Gesù di Nazareth e lo Spirito Santo
di P.Reginaldo Maranesi OFM Capp.
Aprile 1997

 In questo anno, il primo del triennio in preparazione al grande Giubileo del 2000, siamo chiamati a riscoprire Gesù Cristo, la sua figura, il Suo messaggio, e soprattutto a fare una "esperienza personale" di Gesù come dono del Padre all'umanità.
 Gesù Cristo nato, vissuto, morto e risorto per noi, è al centro dell'opera della nostra salvezza, il punto focale della storia, la gioia di ogni cuore, la pienezza di ogni desiderio.
 Dobbiamo conoscere Gesù, amarlo come "persona" sempre viva e presente con noi, e testimoniarlo con la nostra fede coraggiosa. In questo meraviglioso cammino siamo sostenuti, guidati e illuminati dallo Spirito Santo che geme dentro di noi e ci dice: "Conosci Gesù! Ama Gesù! Testimonia Gesù!". Tutta la vita di Gesù infatti, dal concepimento nel seno di Maria fino al Calvario e alla risurrezione, si svolge sotto l'influsso dello Spirito Santo.
 Nel battesimo al fiume Giordano, lo Spirito Santo scende su Gesù sotto forma di colomba e lo consacra con potenza (Atti 10,38) per portare la buona novela ai poveri. Ricolmo di Spirito Santo, Gesù si allontana dal Giordano ed è condotto dallo Spirito nel deserto (Lc 4,1). Trascorso poi questo periodo, Luca nota: "Gesù ritornò in Galilea con la potenza dello Spirito Santo" (Lc 4,14). Gesù inizia la sua vita pubblica sempre guidato dallo Spirito Santo: le sue scelte, i prodigi che opera sui malati, sui peccatori, sui posseduti dal demonio, la sua predicazione e anche la sua preghiera. Gesù esultò nello Spirito Santo e disse: "Io ti rendo lode, o Padre, Signore del cielo e della Terra, perché hai nascosto queste cose ai dotti e ai sapienti e le hai rivelate ai piccoli" (Lc 10,21).

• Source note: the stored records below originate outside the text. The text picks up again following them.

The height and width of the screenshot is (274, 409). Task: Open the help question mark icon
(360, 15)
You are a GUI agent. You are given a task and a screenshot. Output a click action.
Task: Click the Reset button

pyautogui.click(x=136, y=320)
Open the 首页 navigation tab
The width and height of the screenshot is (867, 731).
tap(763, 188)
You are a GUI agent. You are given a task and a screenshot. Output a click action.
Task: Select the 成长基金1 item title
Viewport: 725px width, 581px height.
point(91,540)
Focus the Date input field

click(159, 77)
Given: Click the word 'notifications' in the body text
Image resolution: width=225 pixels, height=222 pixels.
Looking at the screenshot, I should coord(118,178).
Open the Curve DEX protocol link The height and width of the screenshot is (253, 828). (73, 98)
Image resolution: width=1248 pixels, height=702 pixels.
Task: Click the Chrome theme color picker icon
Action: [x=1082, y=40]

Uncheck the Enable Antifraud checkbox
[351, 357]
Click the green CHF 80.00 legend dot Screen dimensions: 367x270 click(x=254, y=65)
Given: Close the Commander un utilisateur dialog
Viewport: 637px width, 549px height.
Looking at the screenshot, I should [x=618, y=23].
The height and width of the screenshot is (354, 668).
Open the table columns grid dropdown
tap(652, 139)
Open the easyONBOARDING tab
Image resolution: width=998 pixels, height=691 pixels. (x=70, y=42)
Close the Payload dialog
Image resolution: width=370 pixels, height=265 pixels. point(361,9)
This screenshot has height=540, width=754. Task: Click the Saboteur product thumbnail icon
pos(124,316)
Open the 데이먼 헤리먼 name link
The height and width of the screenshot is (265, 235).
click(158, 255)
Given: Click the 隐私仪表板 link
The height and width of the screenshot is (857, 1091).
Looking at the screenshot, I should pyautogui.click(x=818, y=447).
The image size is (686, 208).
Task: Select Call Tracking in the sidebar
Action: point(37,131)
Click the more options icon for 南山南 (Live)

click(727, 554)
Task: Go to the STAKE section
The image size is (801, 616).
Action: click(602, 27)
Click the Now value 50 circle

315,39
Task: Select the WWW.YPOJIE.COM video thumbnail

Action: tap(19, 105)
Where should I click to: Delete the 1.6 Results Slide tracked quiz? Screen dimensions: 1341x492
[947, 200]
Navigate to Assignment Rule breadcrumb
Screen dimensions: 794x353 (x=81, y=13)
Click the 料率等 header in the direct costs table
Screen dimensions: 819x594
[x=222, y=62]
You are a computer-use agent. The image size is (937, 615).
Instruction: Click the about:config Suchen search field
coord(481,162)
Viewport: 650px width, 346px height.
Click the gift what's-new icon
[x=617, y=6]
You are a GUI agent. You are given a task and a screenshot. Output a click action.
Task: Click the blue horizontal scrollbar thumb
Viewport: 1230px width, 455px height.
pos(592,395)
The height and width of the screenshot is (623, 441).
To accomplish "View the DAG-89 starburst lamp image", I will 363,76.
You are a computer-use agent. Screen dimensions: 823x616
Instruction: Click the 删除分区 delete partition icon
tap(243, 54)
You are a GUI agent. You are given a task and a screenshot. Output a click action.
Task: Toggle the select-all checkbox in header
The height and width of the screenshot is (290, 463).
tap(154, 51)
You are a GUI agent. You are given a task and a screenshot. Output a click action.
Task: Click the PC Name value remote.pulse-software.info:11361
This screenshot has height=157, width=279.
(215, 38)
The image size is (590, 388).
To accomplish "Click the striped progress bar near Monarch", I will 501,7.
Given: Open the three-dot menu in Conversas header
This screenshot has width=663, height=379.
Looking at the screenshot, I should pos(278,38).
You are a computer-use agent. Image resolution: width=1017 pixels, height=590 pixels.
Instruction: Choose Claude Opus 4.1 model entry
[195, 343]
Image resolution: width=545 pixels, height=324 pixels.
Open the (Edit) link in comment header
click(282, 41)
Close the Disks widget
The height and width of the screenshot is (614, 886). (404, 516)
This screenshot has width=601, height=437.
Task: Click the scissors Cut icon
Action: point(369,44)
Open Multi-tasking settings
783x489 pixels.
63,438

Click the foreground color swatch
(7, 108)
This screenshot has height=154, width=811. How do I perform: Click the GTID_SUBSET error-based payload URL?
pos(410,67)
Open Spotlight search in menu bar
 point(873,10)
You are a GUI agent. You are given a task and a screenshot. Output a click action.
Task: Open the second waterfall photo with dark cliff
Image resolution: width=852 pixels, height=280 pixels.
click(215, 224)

 E' ancora lo Spirito Santo che guida Gesù alla totale adesione alla volontà del Padre e lo porta al sacrificio supremo: "Cristo Gesù [...] offrì se stesso immacolato a Dio per virtù dello Spirito Santo" (Eb 9,14). Nella potenza dello Spirito Santo, Gesù vince la morte, risorge e ascende glorioso alla destra del Padre. Ora tutti noi siamo chiamati "ad essere conformi all'immagine di Gesù, primogenito tra molti fratelli!" (cfr. Rm 8,29). Ed è proprio lo Spirito Santo, effuso nei nostri cuori, a compiere questa trasformazione e trasfigurazione rendendoci sempre più simili al Divino Redentore. Lo Spirito Santo ci lavora giorno e notte, con le sue divine ispirazioni, con varie prove e i suoi santi tormenti per formare dal blocco informe della nostra natura un capolavoro d'arte: la piena conformità a Cristo-Gesù.
 "Ricevendo senza velo sul volto la gloria del Signore, veniamo trasformati nella sua stessa immagie [...] mediante l'azione dello Spirito Santo" (2Cor 3,18). Cerchiamo di avvertire e assecondare l'azione dello Spirito Santo che geme e prega dentro di noi "con gemiti inesprimibili" (Rm 8,26) e preghiamo: "O Spirito Santo, Spirito di Amore, scendi sopra di me affinché si faccia nella mia anima come un'incarnazione del Verbo ed io sia per lui un'umanità aggiunta nella quale egli rinnovi tutto il suo mistero di adoratore del Padre e Redentore dell'umanità" (Sr. Elisabetta della Trinità). "Vieni, Spirito Santo, riempi i cuori dei tuoi fedeli e accendi in essi il fuoco del tuo amore".